* _Written exercise_: Output the lines as a numbered list, skipping blank lines, starting at the line containing "This screenshot has height=840, width=1428." and ending after the line containing "tap(1343, 217)". Do not include the pictures in your answer.

** START Data lines **

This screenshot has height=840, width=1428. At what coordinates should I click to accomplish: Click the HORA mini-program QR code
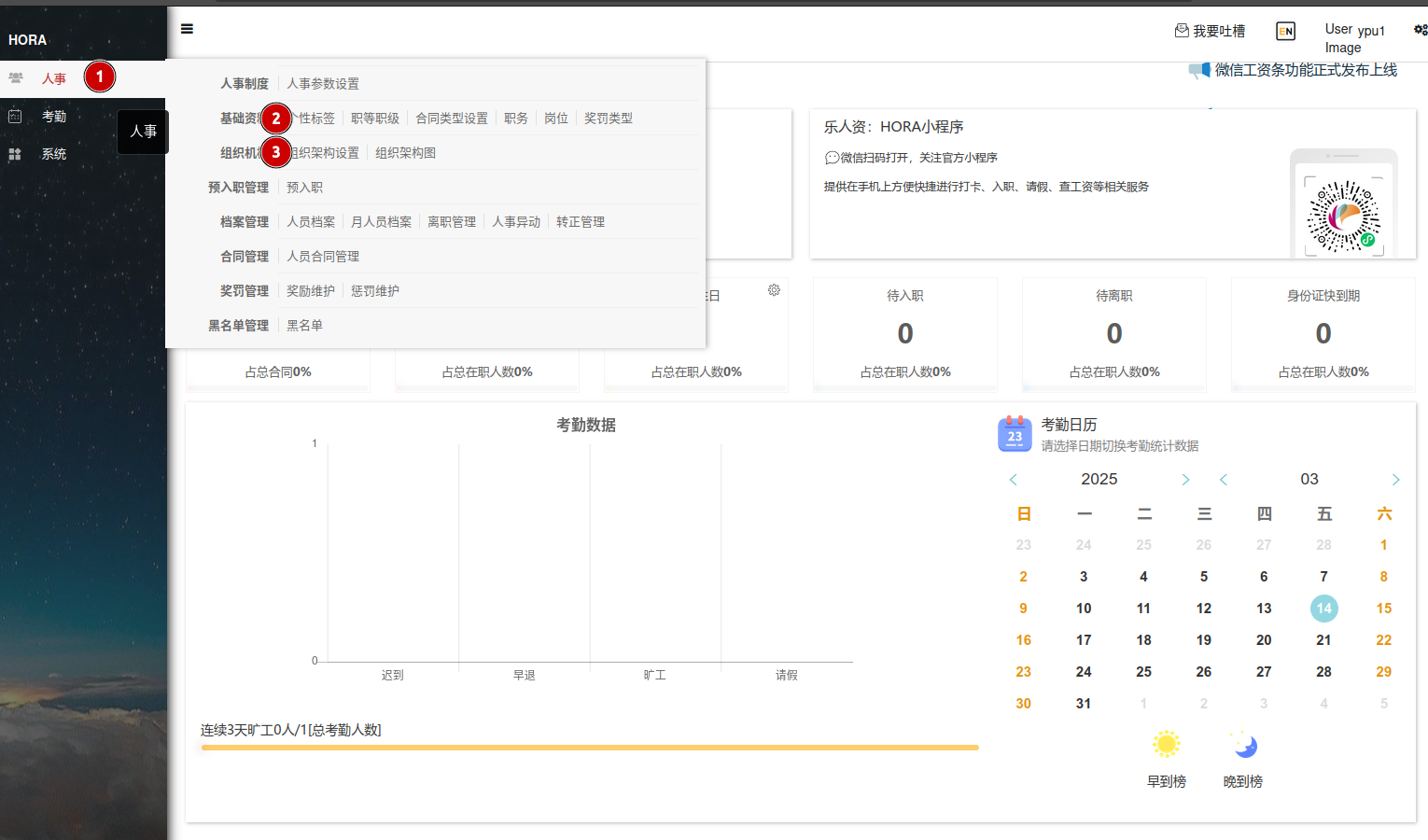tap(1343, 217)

** END Data lines **
** START Data lines **

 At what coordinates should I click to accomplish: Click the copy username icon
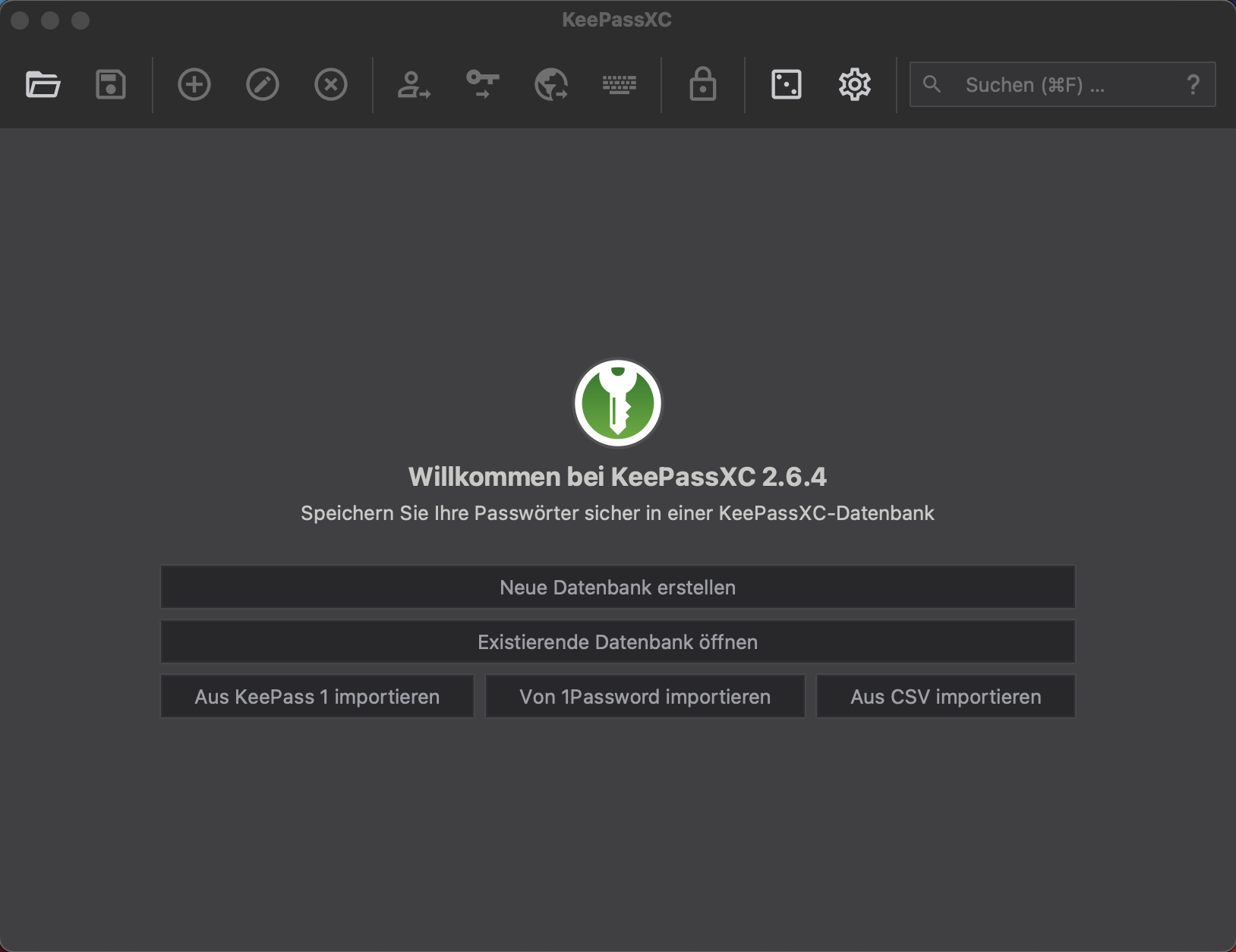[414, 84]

** END Data lines **
** START Data lines **

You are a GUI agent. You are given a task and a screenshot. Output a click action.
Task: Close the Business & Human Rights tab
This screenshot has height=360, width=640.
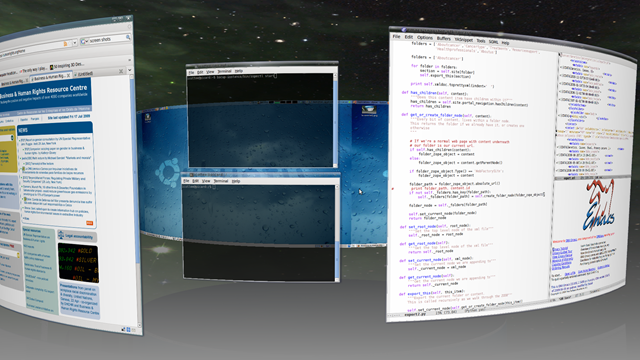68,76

** END Data lines **

* _Response to this exercise_:
1. This screenshot has height=840, width=1428. At what coordinates should I click to accomplish: Click the HORA mini-program QR code
2. tap(1343, 217)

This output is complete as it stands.